Seiring terus bertumbuhnya perekonomian Indonesia, pertumbuhan (YoY) jumlah kredit yang diberikan oleh perbankan pada sektor Industri setiap triwulannya terus meningkat, meskipun tingkat pertumbuhannya sempat turun di Triwulan I 2013 dan Triwulan II 2013 dimana tingkat pertumbuhan hanya mencapai 26,5 persen dan 24,9 persen. Pada September 2013, tingkat pertumbuhan jumlah kredit meningkat tajam ke 29,1 persen sehingga total kredit yang diberikan mencapai Rp.543 triliun yang posisi September 2012 hanya sebesar Rp.420 triliun. Share kredit sektor Industri ini terhadap total kredit sektor ekonomi setiap tahunnya memiliki tren yang terus meningkat.

Disisi lain, rasio NPL kredit Sektor Industri secara nasional pada September 2013 sebesar 1,79 persen. Namun jika dilihat secara keseluruhan, maka rasio NPL kredit sektor Industri dari Triwulan III-2011 – Triwulan III-2013 menunjukkan tren menurun setelah rasio NPL kredit sektor Industri sempat lebih dari 4 persen di awal tahun 2011 akibat tekanan kondisi makroekonomi Domestik dan Global yang melanda dari tahun 2009.

Kesimpulan

Setidaknya ada dua cabang Industri yang perlu menjadi perhatian Pemerintah di tahun 2014, yaitu Industri Kayu dan Industri Produk Kertas dan Percetakan. Karena dua cabang Industri tersebut dari tahun 2008-September 2013 memiliki trend pertumbuhan yang menurun padahal dengan sumber daya alam yang dimiliki oleh Indonesia dan mampu dikelola dengan baik kedua Industri tersebut bisa menjadi competitive advantages yang dapat menopang pertumbuhan ekonomi yang berkelanjutan.

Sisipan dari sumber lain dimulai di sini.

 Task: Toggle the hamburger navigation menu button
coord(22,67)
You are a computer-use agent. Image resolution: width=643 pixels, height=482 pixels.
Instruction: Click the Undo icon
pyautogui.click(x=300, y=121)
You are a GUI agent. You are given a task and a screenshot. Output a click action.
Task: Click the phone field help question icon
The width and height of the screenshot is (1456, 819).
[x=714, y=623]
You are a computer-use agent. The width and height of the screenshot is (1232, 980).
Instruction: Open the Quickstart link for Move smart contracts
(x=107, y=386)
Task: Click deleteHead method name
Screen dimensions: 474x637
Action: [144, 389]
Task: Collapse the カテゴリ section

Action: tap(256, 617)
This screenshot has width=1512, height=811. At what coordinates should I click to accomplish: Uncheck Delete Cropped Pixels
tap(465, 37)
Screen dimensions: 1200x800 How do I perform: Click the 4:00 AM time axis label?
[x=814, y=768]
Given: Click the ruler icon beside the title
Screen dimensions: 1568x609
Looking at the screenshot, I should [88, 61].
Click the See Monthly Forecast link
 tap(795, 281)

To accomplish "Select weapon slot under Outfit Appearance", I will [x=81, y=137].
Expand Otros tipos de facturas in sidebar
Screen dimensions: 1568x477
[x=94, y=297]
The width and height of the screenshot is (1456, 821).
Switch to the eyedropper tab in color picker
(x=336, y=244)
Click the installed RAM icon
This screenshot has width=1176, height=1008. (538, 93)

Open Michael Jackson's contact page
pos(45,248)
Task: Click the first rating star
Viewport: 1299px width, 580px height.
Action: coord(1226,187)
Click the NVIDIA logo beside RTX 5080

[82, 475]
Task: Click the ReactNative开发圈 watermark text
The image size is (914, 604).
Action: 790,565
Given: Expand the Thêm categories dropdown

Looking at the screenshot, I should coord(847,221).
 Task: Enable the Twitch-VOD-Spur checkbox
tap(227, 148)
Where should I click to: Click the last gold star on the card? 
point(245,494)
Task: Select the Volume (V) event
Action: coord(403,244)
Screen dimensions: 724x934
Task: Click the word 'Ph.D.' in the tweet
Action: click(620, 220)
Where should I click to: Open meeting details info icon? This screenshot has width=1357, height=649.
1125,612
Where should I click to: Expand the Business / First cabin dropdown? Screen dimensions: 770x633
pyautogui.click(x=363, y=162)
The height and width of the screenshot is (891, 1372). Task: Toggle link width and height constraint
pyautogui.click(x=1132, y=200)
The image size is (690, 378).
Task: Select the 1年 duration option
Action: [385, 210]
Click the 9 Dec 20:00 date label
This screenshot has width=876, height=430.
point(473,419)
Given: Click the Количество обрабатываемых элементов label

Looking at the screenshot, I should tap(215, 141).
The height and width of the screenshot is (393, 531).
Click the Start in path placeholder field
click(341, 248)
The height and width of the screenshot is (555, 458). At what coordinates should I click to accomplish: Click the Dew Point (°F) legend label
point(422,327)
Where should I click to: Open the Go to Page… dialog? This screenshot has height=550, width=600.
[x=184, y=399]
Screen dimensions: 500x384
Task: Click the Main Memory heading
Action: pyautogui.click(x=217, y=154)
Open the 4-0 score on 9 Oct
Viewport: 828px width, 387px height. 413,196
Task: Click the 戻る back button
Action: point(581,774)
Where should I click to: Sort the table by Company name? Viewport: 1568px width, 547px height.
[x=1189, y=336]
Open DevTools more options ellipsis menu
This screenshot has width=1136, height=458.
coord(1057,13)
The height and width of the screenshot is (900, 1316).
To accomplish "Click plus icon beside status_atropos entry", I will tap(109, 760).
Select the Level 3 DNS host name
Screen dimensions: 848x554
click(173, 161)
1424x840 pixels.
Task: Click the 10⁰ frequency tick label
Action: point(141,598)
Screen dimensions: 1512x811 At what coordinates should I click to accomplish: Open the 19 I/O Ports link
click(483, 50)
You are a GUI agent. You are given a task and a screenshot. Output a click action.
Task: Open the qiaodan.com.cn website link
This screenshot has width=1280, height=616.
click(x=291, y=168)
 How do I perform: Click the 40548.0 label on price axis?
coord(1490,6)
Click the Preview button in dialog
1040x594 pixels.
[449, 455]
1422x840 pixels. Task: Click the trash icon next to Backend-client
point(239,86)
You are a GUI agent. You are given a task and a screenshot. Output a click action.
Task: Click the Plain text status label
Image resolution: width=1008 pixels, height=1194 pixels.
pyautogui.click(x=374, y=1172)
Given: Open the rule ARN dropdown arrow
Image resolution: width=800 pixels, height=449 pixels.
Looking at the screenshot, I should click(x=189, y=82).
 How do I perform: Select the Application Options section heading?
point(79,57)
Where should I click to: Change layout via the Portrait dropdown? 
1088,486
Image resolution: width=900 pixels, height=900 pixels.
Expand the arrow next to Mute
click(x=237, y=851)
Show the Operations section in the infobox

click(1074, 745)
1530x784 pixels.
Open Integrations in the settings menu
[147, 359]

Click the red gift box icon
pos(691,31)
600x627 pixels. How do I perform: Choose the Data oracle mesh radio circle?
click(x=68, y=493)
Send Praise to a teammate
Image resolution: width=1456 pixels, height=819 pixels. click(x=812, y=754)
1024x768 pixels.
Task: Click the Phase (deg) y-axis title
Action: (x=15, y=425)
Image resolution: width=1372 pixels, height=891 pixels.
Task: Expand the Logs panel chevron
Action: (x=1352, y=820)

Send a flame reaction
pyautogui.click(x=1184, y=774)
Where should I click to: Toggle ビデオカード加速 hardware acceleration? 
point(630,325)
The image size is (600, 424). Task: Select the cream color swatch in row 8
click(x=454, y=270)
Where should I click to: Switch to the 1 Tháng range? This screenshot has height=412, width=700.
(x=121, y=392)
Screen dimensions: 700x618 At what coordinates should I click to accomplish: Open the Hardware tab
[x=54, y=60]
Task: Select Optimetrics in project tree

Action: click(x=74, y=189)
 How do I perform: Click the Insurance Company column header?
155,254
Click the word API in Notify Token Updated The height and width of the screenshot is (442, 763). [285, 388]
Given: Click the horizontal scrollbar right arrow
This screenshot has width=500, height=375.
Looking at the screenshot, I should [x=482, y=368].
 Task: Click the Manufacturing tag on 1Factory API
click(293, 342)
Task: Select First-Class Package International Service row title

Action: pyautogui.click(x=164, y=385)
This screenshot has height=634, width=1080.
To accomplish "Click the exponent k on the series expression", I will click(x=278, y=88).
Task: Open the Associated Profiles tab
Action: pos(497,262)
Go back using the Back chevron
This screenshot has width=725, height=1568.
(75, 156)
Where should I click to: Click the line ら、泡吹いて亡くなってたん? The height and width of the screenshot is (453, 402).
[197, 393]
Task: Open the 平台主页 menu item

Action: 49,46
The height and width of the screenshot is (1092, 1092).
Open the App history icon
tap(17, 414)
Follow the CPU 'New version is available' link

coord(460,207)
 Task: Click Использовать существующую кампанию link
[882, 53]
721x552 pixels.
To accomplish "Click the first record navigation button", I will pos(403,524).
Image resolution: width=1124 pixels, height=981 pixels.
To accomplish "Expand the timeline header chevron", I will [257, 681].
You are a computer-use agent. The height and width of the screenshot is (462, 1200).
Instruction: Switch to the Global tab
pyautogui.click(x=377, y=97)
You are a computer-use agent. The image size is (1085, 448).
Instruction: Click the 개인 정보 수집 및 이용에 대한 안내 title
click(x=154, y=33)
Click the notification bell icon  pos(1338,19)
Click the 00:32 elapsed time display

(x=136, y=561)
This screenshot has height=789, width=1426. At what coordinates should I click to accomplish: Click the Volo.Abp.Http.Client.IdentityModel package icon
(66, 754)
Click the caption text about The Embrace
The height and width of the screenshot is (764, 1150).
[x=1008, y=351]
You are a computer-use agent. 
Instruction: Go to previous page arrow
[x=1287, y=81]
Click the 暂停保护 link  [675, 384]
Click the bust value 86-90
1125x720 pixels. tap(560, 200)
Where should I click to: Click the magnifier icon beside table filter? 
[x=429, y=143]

Sedangkan, cabang industri yang masih prosepektif di tahun 2014 adalah Industri Peralatan, Mesin dan Perlengkapan Transportasi, Industri Makanan, Minuman dan Tembakau, Industri Produk Pupuk, Kimia dan Karet, dan Industri Logam Dasar Besi dan Baja. Karena cabang industri tersebut dari tahun 2008-September 2013 memiliki trend pertumbuhan yang positif dan rata-rata pertumbuhannya masih relatif tinggi.
  

---00---

Komentar

Postingan populer dari blog ini

Linear Probability Model (LPM), Logit Model, dan Probit Model (Normit Model) dengan STATA (2011)

Random Effect Model (REM)

Ordinary Least Square (OLS) dengan STATA (2011)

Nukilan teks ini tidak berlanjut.